■ WHAT IS REQUIRED ■
Of the entries below, return only those lines from the line with "Open notifications via" to the line with "Task: Click the 60036 人赞同了该回答 voters text", exactly, both included.

Saved data entries:
Content starts

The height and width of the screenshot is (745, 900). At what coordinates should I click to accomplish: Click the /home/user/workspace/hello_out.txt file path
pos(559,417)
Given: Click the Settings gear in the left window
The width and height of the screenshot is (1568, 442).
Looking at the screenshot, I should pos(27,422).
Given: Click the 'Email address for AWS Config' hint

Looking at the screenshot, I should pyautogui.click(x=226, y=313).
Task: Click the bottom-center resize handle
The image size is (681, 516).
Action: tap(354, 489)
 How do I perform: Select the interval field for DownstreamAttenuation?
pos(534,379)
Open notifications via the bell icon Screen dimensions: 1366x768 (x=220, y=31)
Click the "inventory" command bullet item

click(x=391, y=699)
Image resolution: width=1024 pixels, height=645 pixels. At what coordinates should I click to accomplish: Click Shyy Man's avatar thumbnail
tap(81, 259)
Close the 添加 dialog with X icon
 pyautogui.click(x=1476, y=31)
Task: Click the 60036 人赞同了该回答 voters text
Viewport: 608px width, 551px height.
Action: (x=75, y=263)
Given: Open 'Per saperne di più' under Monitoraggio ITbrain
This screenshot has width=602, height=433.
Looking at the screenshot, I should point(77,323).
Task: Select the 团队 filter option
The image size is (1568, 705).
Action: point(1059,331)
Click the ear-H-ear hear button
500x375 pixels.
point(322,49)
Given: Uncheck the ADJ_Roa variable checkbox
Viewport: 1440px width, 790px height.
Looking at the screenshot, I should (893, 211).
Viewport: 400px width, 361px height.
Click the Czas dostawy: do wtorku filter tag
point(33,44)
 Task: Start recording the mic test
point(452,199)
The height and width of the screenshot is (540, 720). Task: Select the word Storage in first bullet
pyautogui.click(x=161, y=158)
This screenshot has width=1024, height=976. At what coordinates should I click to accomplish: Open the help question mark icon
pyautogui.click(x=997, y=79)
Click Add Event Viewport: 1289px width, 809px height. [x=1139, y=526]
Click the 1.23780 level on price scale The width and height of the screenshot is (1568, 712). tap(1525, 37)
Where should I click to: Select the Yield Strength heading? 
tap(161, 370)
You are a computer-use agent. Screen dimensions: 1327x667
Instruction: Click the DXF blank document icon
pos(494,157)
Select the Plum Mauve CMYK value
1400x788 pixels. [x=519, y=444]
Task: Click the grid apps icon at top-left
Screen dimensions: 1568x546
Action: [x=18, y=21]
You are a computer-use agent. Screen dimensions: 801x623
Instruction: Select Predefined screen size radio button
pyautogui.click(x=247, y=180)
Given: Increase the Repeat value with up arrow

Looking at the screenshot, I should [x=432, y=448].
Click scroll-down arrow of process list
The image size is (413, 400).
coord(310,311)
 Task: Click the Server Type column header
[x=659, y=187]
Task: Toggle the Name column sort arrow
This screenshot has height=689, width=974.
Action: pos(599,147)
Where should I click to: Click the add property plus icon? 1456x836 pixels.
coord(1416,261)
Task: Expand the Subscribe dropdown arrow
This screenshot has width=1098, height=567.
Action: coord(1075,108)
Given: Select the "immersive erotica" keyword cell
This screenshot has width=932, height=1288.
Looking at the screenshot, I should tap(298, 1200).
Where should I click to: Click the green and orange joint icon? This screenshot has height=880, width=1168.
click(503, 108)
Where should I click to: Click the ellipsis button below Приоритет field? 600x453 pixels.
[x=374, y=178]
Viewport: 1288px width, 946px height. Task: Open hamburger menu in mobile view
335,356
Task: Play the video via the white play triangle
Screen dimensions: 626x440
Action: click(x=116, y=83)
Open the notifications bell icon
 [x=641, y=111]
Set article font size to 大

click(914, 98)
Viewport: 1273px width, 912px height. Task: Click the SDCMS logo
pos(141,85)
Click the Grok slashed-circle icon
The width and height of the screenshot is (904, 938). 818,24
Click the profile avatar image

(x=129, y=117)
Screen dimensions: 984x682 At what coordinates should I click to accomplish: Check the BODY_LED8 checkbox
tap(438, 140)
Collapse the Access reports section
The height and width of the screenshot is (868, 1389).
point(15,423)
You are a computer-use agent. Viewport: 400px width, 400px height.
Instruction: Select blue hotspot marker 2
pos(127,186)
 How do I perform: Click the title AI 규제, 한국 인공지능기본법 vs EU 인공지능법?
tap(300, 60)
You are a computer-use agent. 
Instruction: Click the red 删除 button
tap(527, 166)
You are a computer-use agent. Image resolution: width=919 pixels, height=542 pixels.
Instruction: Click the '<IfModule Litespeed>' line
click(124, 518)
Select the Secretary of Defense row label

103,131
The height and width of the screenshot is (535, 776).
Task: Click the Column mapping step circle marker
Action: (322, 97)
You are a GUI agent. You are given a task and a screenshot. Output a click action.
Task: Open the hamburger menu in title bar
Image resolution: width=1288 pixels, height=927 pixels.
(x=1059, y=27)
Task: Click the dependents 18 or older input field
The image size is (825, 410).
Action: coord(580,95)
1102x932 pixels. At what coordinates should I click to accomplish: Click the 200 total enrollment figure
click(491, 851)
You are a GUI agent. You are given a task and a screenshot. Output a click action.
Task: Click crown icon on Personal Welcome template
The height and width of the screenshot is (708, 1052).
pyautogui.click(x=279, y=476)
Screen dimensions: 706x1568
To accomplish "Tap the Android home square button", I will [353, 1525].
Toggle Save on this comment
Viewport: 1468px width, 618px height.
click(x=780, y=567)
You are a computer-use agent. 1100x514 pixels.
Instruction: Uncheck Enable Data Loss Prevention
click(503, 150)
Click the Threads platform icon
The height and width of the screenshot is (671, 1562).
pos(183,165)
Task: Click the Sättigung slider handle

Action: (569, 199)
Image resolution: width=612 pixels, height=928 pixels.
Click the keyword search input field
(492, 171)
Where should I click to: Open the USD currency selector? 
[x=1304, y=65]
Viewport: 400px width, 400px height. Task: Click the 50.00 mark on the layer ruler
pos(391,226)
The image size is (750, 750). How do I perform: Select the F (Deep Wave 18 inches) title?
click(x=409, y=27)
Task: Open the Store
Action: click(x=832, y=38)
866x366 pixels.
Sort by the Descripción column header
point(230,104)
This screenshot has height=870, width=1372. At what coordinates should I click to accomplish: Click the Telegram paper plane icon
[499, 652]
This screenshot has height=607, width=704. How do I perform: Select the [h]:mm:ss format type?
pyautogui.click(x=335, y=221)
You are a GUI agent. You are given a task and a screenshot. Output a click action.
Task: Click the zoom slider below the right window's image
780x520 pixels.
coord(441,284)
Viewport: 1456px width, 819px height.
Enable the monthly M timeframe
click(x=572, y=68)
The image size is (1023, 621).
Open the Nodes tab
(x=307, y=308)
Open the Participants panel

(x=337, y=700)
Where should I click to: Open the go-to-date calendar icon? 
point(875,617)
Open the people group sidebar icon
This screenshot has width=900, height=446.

Content ends

■ TASK RESPONSE ■
Open notifications via the bell icon Screen dimensions: 1366x768 (x=220, y=31)
Click the "inventory" command bullet item

click(x=391, y=699)
Image resolution: width=1024 pixels, height=645 pixels. At what coordinates should I click to accomplish: Click Shyy Man's avatar thumbnail
tap(81, 259)
Close the 添加 dialog with X icon
 pyautogui.click(x=1476, y=31)
Task: Click the 60036 人赞同了该回答 voters text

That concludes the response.